INFORMATION:
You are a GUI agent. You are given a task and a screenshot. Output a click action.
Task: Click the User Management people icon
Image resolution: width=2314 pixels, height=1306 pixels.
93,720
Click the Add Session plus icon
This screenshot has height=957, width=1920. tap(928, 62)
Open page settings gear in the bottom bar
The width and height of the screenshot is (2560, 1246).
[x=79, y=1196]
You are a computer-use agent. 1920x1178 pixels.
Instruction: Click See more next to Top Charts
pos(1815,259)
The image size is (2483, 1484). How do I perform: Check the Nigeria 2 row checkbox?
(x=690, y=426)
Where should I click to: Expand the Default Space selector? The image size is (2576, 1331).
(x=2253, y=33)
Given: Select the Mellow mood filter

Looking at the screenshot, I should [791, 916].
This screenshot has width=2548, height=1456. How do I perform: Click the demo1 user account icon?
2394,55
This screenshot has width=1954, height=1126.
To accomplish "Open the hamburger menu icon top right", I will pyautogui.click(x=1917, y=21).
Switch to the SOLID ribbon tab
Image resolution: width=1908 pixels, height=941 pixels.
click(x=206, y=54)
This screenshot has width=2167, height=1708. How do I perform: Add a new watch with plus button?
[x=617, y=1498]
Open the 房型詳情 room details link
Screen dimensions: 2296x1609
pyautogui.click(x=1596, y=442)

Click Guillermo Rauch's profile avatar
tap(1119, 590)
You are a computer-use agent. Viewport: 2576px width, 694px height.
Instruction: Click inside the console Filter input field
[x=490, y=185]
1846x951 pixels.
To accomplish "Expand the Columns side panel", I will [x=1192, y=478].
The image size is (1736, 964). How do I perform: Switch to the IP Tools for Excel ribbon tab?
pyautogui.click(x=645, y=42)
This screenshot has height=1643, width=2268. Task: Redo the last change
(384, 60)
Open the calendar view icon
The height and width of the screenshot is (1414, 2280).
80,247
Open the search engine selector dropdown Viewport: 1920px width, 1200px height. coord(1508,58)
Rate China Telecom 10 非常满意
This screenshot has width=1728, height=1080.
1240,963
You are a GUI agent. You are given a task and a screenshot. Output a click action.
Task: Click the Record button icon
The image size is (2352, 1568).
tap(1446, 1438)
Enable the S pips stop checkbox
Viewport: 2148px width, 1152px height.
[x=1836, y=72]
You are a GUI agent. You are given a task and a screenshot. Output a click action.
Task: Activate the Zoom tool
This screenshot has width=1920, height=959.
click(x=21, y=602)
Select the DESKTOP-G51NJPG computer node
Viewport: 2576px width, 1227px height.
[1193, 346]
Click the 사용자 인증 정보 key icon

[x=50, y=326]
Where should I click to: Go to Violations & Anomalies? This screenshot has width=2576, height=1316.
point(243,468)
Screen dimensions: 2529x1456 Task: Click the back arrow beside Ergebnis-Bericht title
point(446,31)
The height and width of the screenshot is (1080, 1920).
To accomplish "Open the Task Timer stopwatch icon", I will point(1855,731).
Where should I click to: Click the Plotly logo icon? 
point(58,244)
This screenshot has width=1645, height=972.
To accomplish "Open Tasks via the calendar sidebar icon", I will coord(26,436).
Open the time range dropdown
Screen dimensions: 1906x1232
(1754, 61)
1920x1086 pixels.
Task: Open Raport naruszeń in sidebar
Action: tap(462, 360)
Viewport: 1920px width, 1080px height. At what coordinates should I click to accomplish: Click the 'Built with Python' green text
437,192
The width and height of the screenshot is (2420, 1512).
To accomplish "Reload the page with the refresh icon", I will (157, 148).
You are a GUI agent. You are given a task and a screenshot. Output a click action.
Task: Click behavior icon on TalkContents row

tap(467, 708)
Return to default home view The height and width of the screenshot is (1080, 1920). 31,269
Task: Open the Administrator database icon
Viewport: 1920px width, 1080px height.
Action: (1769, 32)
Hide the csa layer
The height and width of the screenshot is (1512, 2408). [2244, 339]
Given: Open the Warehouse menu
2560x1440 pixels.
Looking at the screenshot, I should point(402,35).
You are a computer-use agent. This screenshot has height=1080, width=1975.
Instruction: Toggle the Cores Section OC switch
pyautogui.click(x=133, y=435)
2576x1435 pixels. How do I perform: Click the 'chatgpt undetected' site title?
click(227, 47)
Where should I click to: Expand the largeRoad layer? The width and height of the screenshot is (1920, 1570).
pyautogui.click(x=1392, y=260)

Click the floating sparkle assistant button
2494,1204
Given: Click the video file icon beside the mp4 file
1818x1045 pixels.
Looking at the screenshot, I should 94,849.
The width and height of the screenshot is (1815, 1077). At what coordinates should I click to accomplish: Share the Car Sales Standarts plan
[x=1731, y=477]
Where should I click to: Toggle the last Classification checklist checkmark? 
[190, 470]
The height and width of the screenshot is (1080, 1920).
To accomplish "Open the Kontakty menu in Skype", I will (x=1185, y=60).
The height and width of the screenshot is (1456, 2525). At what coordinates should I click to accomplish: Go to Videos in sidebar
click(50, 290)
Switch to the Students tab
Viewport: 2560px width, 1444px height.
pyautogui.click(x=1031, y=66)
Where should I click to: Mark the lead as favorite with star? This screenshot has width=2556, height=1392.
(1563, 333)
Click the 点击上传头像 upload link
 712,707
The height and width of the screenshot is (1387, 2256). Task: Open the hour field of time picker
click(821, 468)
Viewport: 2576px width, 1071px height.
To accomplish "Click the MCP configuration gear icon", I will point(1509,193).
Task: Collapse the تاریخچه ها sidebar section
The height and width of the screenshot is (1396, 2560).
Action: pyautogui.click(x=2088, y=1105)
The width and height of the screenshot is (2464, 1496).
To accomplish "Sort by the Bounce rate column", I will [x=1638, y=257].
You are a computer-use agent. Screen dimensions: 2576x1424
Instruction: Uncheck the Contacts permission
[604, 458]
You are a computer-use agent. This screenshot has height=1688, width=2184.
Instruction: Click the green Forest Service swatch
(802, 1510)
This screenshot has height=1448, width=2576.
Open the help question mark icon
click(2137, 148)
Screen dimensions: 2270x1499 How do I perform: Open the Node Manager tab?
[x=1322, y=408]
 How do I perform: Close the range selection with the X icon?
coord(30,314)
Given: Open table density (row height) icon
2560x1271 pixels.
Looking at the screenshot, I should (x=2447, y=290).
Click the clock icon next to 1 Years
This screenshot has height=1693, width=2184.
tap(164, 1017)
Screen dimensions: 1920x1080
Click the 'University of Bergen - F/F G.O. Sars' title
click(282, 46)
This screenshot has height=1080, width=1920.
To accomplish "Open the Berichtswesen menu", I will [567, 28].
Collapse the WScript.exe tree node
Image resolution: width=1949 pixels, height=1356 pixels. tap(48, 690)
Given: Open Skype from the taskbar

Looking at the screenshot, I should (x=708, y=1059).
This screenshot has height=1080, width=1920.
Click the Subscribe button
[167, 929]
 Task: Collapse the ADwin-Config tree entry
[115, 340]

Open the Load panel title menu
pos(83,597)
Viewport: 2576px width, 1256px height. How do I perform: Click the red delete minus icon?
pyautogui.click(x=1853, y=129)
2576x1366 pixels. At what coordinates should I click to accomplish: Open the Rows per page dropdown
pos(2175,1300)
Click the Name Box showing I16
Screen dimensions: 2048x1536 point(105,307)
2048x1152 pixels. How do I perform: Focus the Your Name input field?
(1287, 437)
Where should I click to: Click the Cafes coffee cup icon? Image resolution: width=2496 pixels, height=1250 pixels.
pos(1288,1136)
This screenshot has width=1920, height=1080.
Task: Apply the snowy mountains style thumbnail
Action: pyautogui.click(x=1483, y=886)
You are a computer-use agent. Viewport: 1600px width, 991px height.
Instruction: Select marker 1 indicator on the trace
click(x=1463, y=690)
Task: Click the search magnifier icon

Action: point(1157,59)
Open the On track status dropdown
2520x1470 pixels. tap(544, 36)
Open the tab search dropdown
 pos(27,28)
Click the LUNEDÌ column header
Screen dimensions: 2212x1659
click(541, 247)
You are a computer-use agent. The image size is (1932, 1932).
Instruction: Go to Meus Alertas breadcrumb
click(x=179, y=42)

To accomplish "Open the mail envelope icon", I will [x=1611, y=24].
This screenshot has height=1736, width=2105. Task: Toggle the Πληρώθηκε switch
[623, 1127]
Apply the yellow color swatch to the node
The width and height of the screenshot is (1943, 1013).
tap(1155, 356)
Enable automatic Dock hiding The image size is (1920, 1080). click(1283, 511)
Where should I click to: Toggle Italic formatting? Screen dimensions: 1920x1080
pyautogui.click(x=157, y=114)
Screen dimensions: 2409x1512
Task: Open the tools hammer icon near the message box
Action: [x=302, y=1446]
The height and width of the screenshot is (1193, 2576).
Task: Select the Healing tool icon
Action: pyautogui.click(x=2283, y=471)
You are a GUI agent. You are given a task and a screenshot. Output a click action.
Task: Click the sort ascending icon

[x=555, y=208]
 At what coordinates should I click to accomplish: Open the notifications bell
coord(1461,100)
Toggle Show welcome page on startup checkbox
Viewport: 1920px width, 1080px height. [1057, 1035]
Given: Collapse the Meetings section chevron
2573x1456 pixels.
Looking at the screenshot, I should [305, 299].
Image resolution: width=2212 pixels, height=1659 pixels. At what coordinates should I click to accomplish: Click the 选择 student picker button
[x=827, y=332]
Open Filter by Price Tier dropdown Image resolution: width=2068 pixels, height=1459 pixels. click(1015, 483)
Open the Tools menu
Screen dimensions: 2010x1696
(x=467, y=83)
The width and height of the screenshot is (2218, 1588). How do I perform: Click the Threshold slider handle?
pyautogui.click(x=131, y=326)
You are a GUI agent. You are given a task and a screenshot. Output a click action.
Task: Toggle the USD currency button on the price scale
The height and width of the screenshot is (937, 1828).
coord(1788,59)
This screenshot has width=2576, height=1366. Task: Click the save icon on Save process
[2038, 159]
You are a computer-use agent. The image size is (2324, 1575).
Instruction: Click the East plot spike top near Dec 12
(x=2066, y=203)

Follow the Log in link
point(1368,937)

EXERCISE DETAILS: Both end lines included, restate word for word the lines above from the line with "Where should I click to: Mark" to the line with "Task: Collapse the تاریخچه ها sidebar section", and nothing else.

EXPECTED OUTPUT:
Where should I click to: Mark the lead as favorite with star? This screenshot has width=2556, height=1392.
(1563, 333)
Click the 点击上传头像 upload link
 712,707
The height and width of the screenshot is (1387, 2256). Task: Open the hour field of time picker
click(821, 468)
Viewport: 2576px width, 1071px height.
To accomplish "Click the MCP configuration gear icon", I will point(1509,193).
Task: Collapse the تاریخچه ها sidebar section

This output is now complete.